### [Exercices]
• 1. Recopiez à l'identique, dans l'extrait sur la route de Vannes, le passage allant de « Un espace densément » jusqu'à « des années 1960. ».
• 2. Pour chaque affirmation, indiquez par oui ou par non si elle concorde avec l'extrait sur la route de Vannes, en citant à l'identique les mots qui tranchent : (a) en 1987, les plans de masse montrent qu'il ne reste presque aucun terrain libre sur les 5 kilomètres concernés ; (b) au début des années 1960, les terrains bordant la route étaient déjà largement bâtis ; (c) la zone relève d'une seule commune.
• 3. Poursuivez l'extrait sur la route de Vannes à la suite de sa dernière phrase.
::: Extrait cité :::
Un espace densément urbanisé et peuplé
Le succès économique de ce modèle d'urbanisme commercial est incontestable. Et en 1987, les services de la DDE et de l’AURAN (Agence d’urbanisme de la région nantaise) produisent des plans de masse qui sont sans équivoque : sur les 5 kilomètres qui séparent la place Alexandre-Vincent du rond-point du Croisy, à Orvault, des deux côtés de la route de Vannes, il n’y a pratiquement plus un seul terrain disponible ou non bâti, alors même que ceux-ci étaient quasiment vierges au début des années 1960.
Photographie aérienne de la Route de Vannes
Date du document : années 1980
Ce développement accéléré, conjugué à la croissance démographique de l'agglomération, aboutit, à la fin des années 1980 et au début des années 1990, à un entrelacs de grands ensembles, souvent HLM, de lotissements pavillonnaires (habités par une population plus « aisée ») et de grandes surfaces commerciales, aux qualités architecturales médiocres (les urbanistes parlent de « boîtes à chaussures »). À cela s’ajoute une tertiarisation du tissu économique, avec l’implantation de sièges sociaux régionaux et de services administratifs tels que la CAF ou le Ministère des Affaires étrangères.
Du point de vue immobilier, cette zone se caractérise par le découpage de la propriété foncière, fruit d’un développement finalement peu réglementé, à une époque où la propriété était accessible à des entrepreneurs individuels et à des projets familiaux. Ici, toutes les configurations capitalistiques ou commerciales coexistent : propriétaires exploitants, sociétés foncières familiales, promoteurs, locataires franchisés, succursales, indépendants…
Des acteurs accompagnant le développement local
Compte-tenu de sa localisation aux confins des trois communes, souvent de couleurs politiques différentes, et de l’absence d’interlocuteur unique, les pouvoirs publics donnent l’impression de chercher constamment le dispositif le plus adapté pour accompagner le développement de la route de Vannes.
::: Données brutes :::
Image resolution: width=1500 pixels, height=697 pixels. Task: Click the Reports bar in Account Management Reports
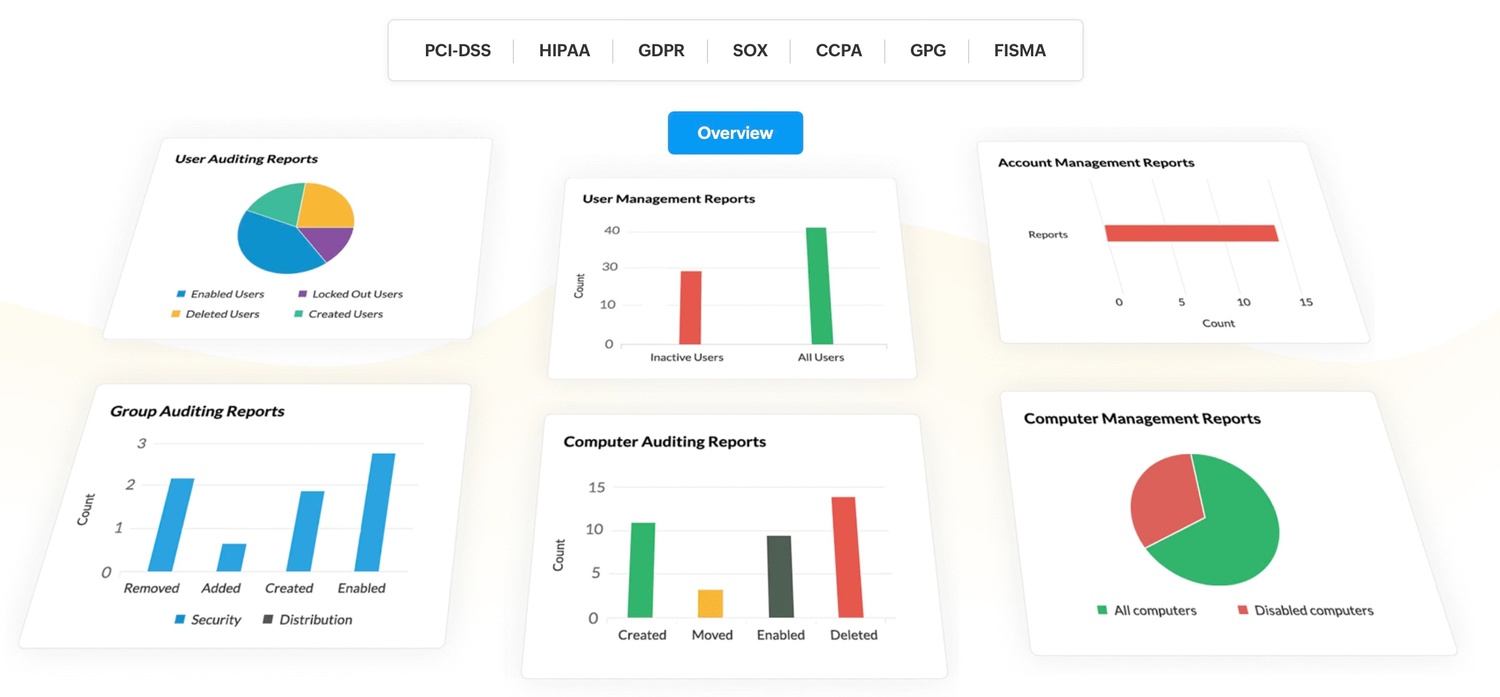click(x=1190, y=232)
:::
::: Données brutes :::
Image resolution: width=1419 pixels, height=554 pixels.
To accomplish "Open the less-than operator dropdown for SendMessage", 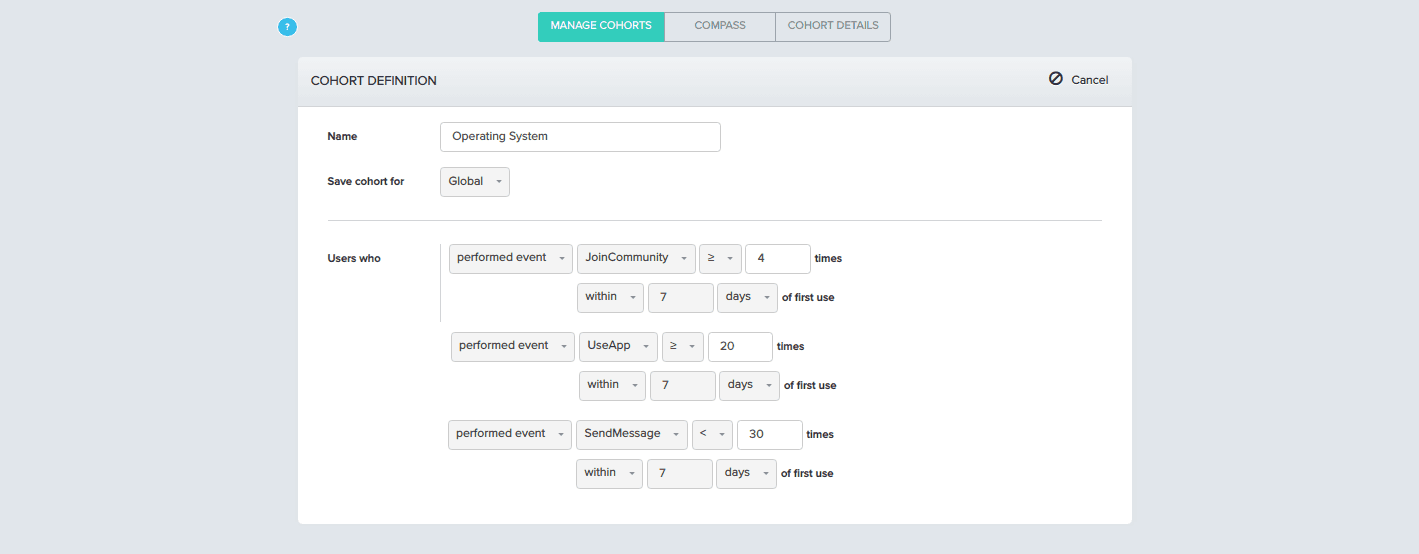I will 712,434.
:::
::: Données brutes :::
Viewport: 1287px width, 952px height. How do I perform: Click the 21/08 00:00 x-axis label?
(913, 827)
:::
### [Corrigé des exercices]
• 1.
Un espace densément urbanisé et peuplé
Le succès économique de ce modèle d'urbanisme commercial est incontestable. Et en 1987, les services de la DDE et de l’AURAN (Agence d’urbanisme de la région nantaise) produisent des plans de masse qui sont sans équivoque : sur les 5 kilomètres qui séparent la place Alexandre-Vincent du rond-point du Croisy, à Orvault, des deux côtés de la route de Vannes, il n’y a pratiquement plus un seul terrain disponible ou non bâti, alors même que ceux-ci étaient quasiment vierges au début des années 1960.

• 2.
(a) Oui : « il n’y a pratiquement plus un seul terrain disponible ou non bâti ».
(b) Non : « ceux-ci étaient quasiment vierges au début des années 1960 ».
(c) Non : « sa localisation aux confins des trois communes ».

• 3.
C’est dans ce contexte qu’est créée l’Association des commerçants de la route de Vannes en 1992 (qui deviendra l’Association de la route de Vannes). À cette époque se dessine le projet de troisième ligne de tramway et plusieurs chefs d'entreprise, membres de la Jeune chambre de commerce, décident de s'organiser afin d'être informés et de peser sur les décisions d'aménagement. Ils redoutent à la fois les nuisances engendrées par le chantier et les conséquences de l'arrivée du tramway dans un périmètre géographique exclusivement organisé autour de l'automobile. Certains commerces, dont la zone de chalandise dépasse l’agglomération et parfois le département, craignent notamment de voir disparaître une partie de leur clientèle d’automobilistes.
Le retour du tramway, jusqu’à Plaisance en 2000, jusqu’au Sillon de Bretagne en 2004, puis jusqu’à Marcel-Paul en 2009, marque la volonté des collectivités de réinvestir la route de Vannes et de la doter des équipements nécessaires à son développement à long terme. Paradoxalement, si les commerçants se sont organisés pour se prémunir des conséquences de la création de la ligne de tramway, ils souhaitent aujourd’hui le développement des transports en commun et revendiquent d'être associés à l'élaboration des projets d'aménagements futurs. Après le chantier du tramway, un projet de réaménagement de la voirie aboutit partiellement en 2006, entre le rond-point de la porte de Sautron et celui de Thébaudières-Morlière. Bien qu'inachevés, ces aménagements ont un effet incitatif sur les enseignes qui engagent d’importants travaux d’aménagement et d’embellissement de leurs magasins.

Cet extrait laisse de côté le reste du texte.